In this talk, Ryan Baker illustrated these issues by discussing his work to develop models that generalise across urban, rural, and suburban settings in the United States, and to study model generalizability internationally. He discussed work from other groups that started to think more carefully about characterising context and population in a concrete and precise fashion; where this work is successful, and where it remains incomplete. By considering these issues more thoroughly, we can become increasingly confident in the applicability, validity, and usefulness of our models for broad and general use, a necessity for using EDM in a complex and changing world.
Ryan Baker Biography
Ryan Baker is Associate Professor at the University of Pennsylvania, and Director of the Penn Center for Learning Analytics. His lab conducts research on engagement and robust learning within online and blended learning, seeking to find actionable indicators that can be used today but which predict future student outcomes.

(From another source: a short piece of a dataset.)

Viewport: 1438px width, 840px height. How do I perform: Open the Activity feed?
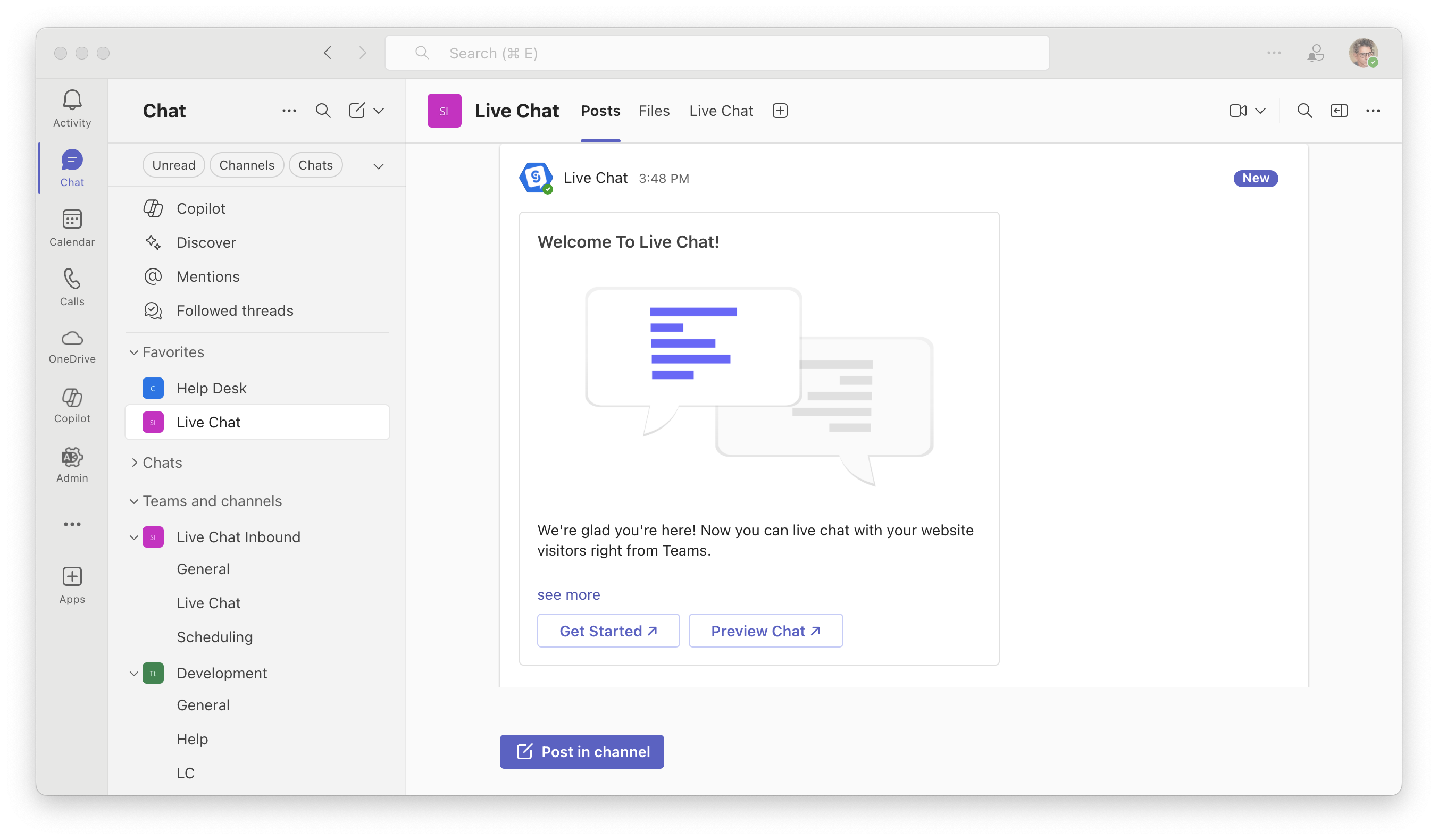click(72, 108)
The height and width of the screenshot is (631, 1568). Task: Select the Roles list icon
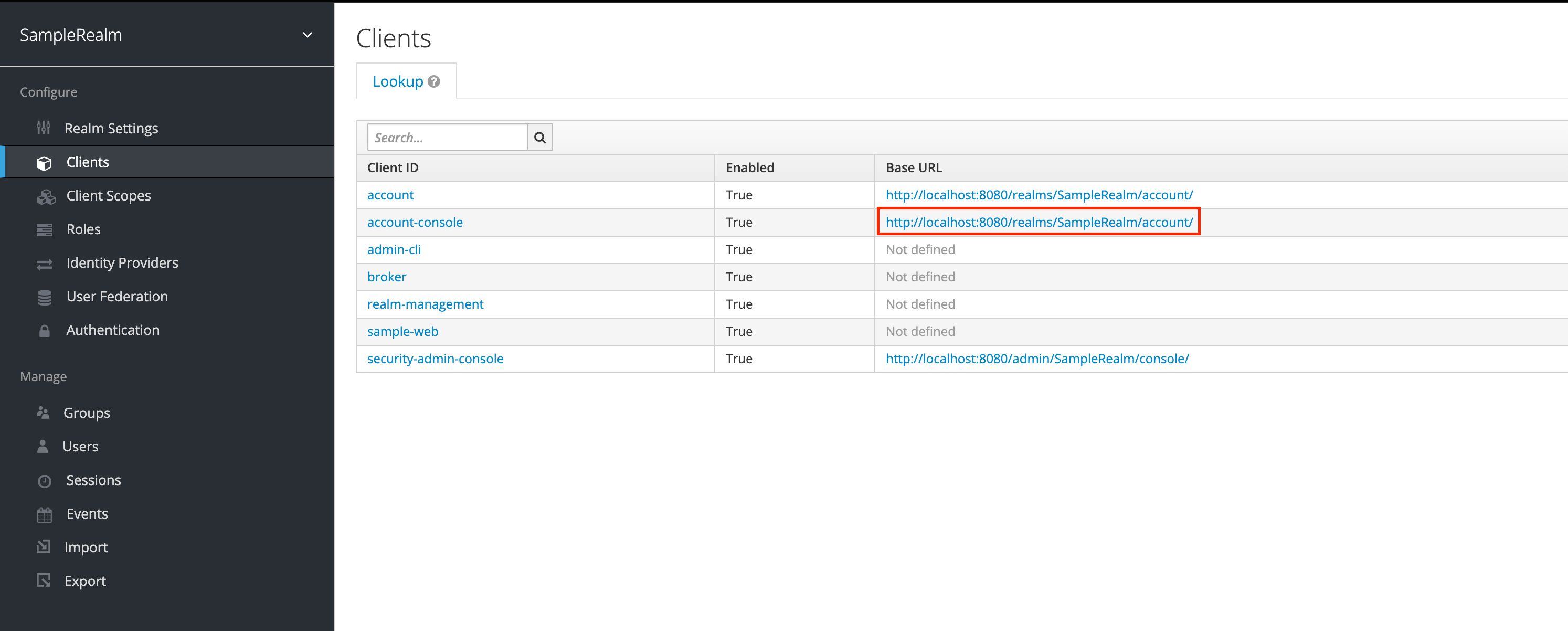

Baker has developed models that can automatically detect student engagement in over a dozen online learning environments and has led the development of an observational protocol and app for field observation of student engagement that has been used by over 150 researchers in four countries.
He was the founding president of the International Educational Data Mining Society, is currently serving as Associate Editor of three journals, and the first technical director of the Pittsburgh Science of Learning Center DataShop, the world’s largest public repository for data on the interactions between learners and online learning environments. Baker has co-authored published papers with over 250 colleagues.